#### Provided information

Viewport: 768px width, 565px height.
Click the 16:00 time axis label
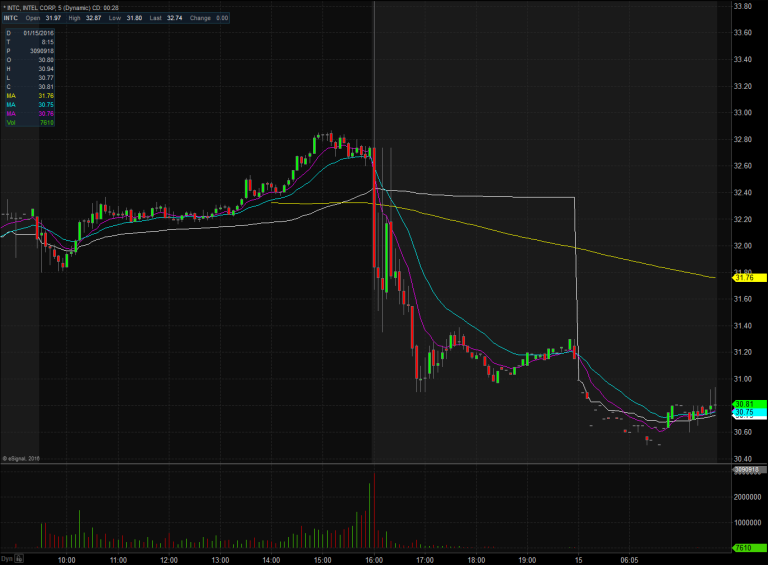point(373,559)
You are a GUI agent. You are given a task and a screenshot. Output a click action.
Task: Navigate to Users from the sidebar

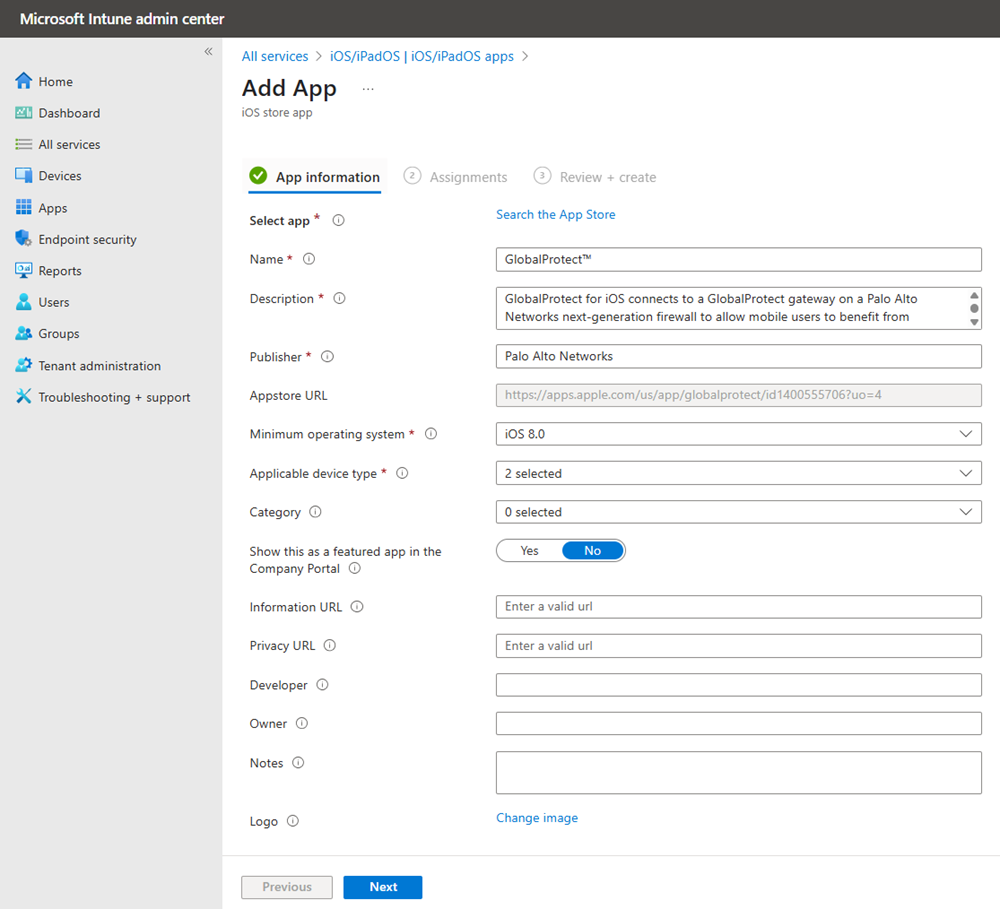tap(55, 301)
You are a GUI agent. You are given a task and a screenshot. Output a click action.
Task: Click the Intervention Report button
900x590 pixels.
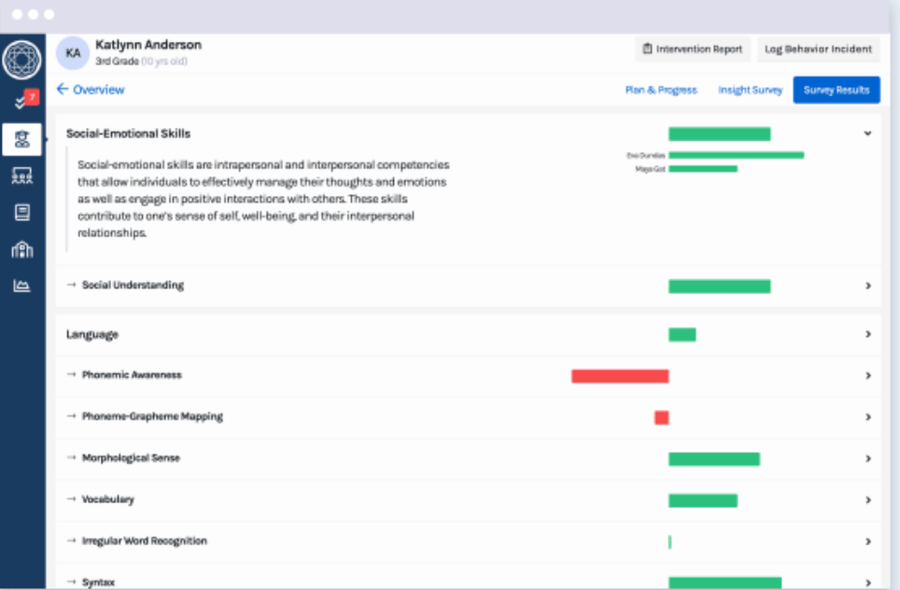(692, 49)
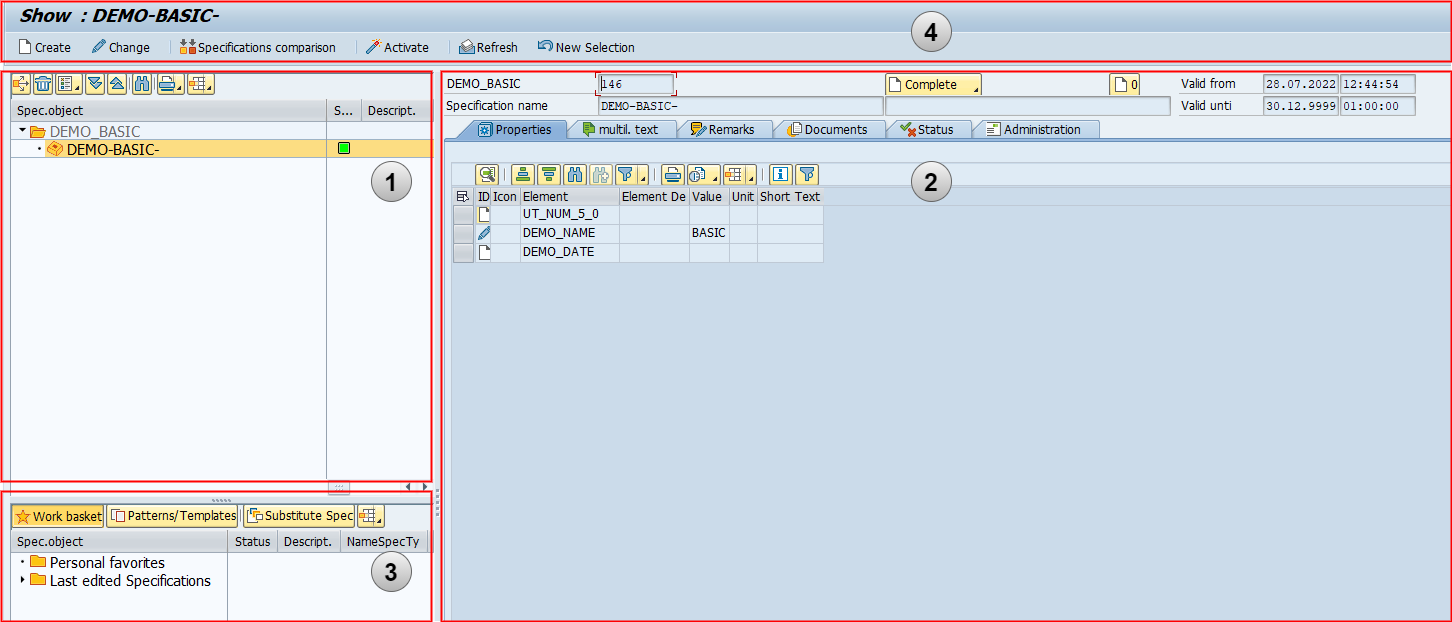The height and width of the screenshot is (622, 1452).
Task: Expand the Last edited Specifications folder
Action: 22,580
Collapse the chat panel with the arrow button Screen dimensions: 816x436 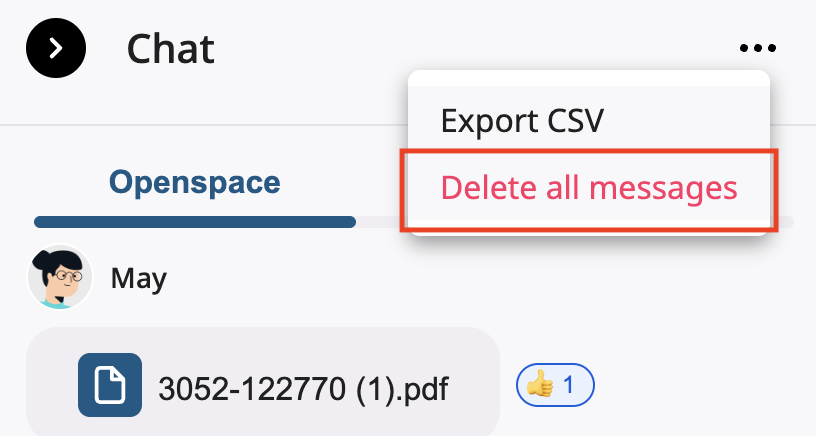[x=56, y=48]
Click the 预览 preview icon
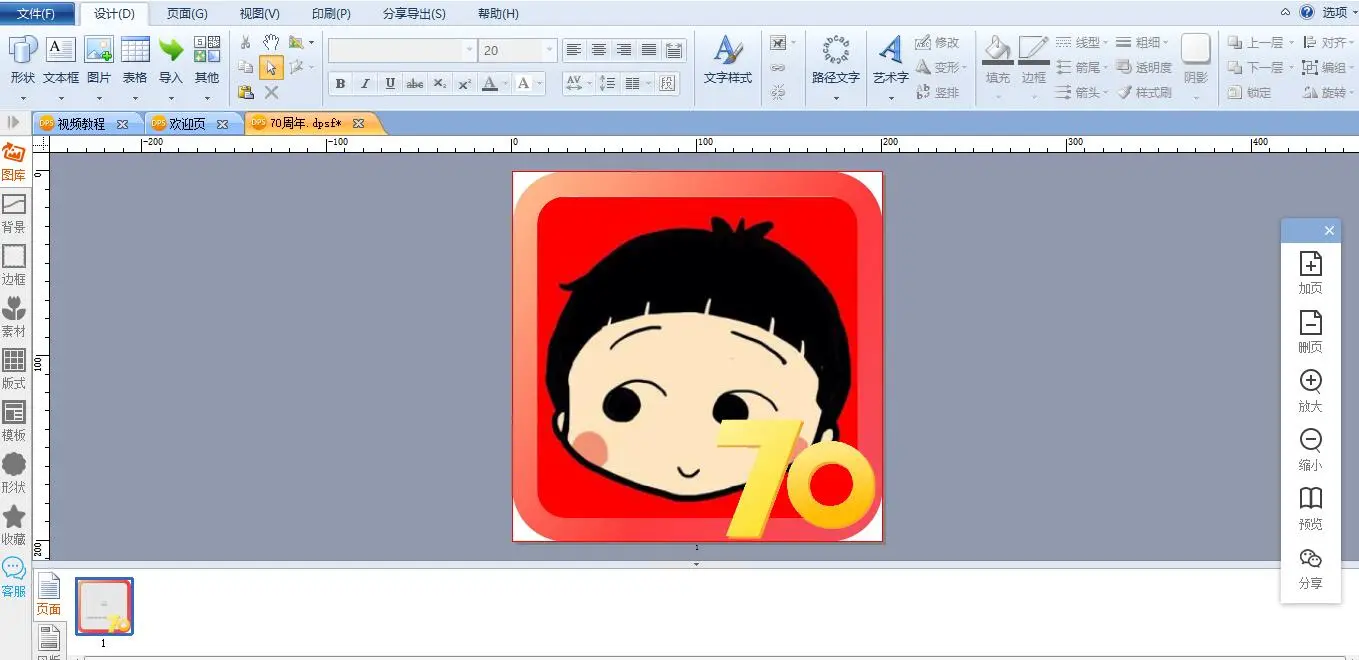Image resolution: width=1359 pixels, height=660 pixels. tap(1310, 507)
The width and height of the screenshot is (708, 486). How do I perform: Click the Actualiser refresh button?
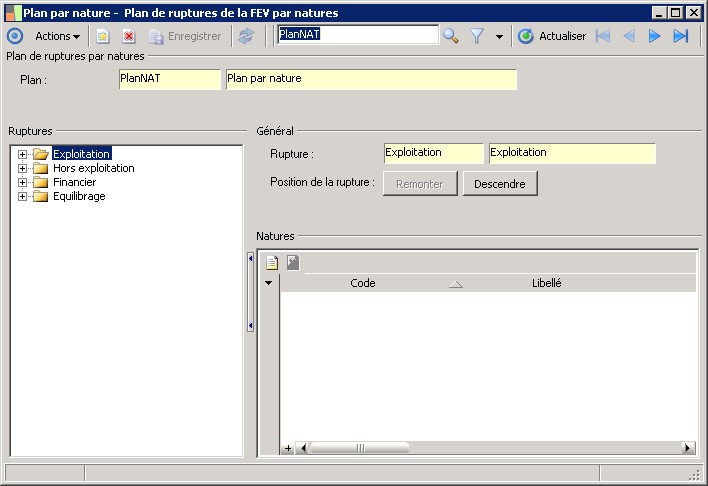551,36
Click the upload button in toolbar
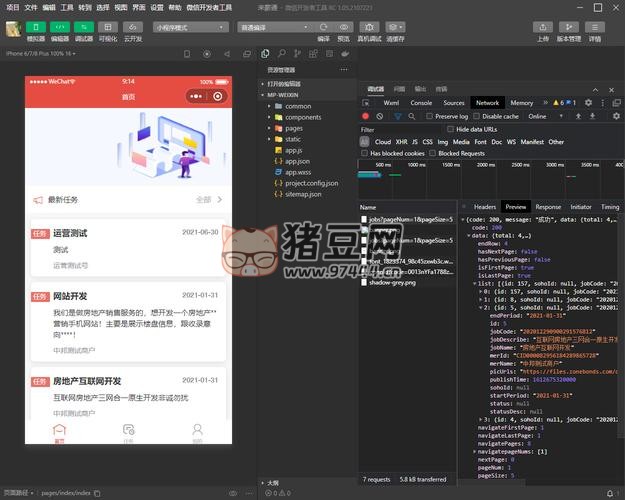The width and height of the screenshot is (625, 500). (542, 28)
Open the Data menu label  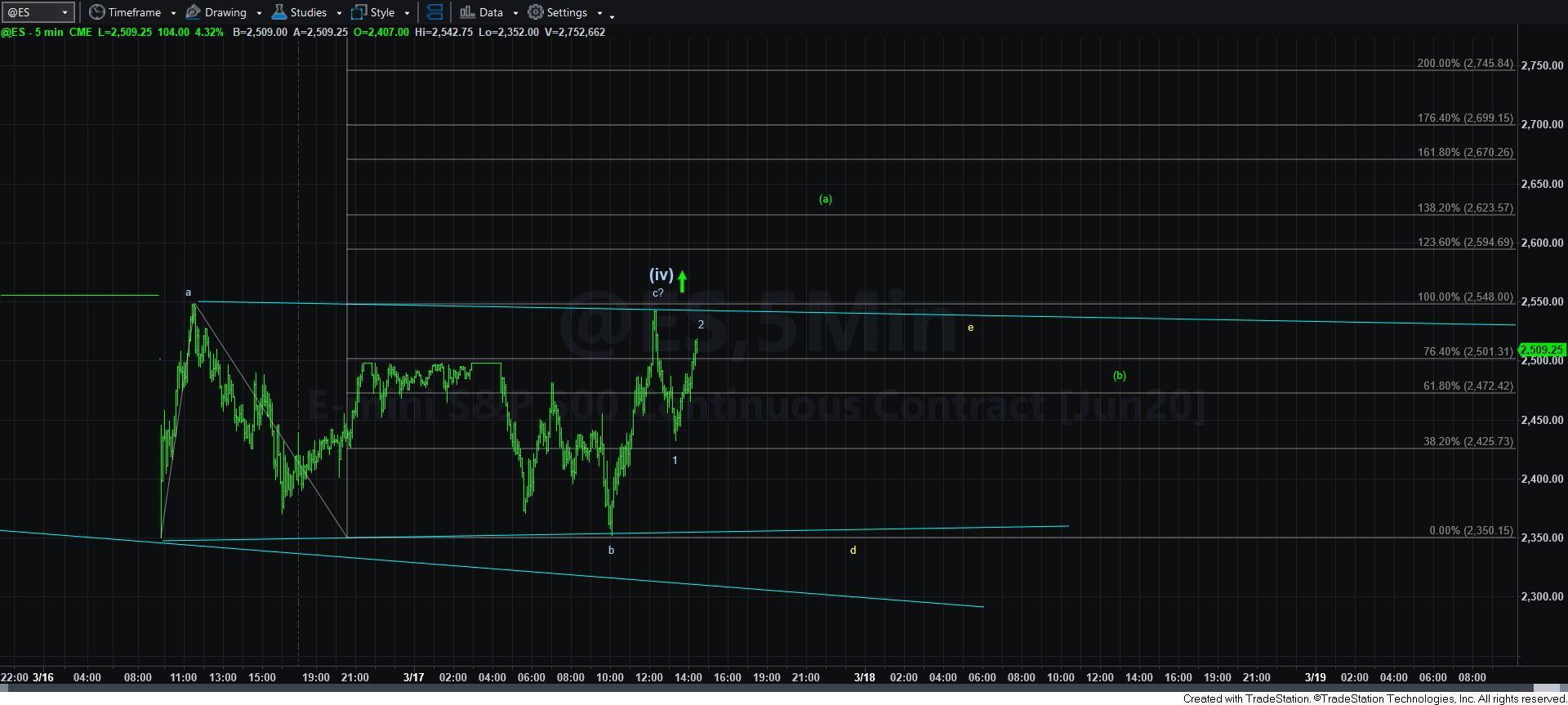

#### What is expected
Without any pictures, output exactly the lines from the start of the material through the line that contains "Task: Click the Intervention Report button", and only those.

#### Exercise answer
Viewport: 768px width, 565px height.
Click the 16:00 time axis label
point(373,559)
You are a GUI agent. You are given a task and a screenshot. Output a click action.
Task: Navigate to Users from the sidebar

tap(55, 301)
You are a GUI agent. You are given a task and a screenshot. Output a click action.
Task: Click the Intervention Report button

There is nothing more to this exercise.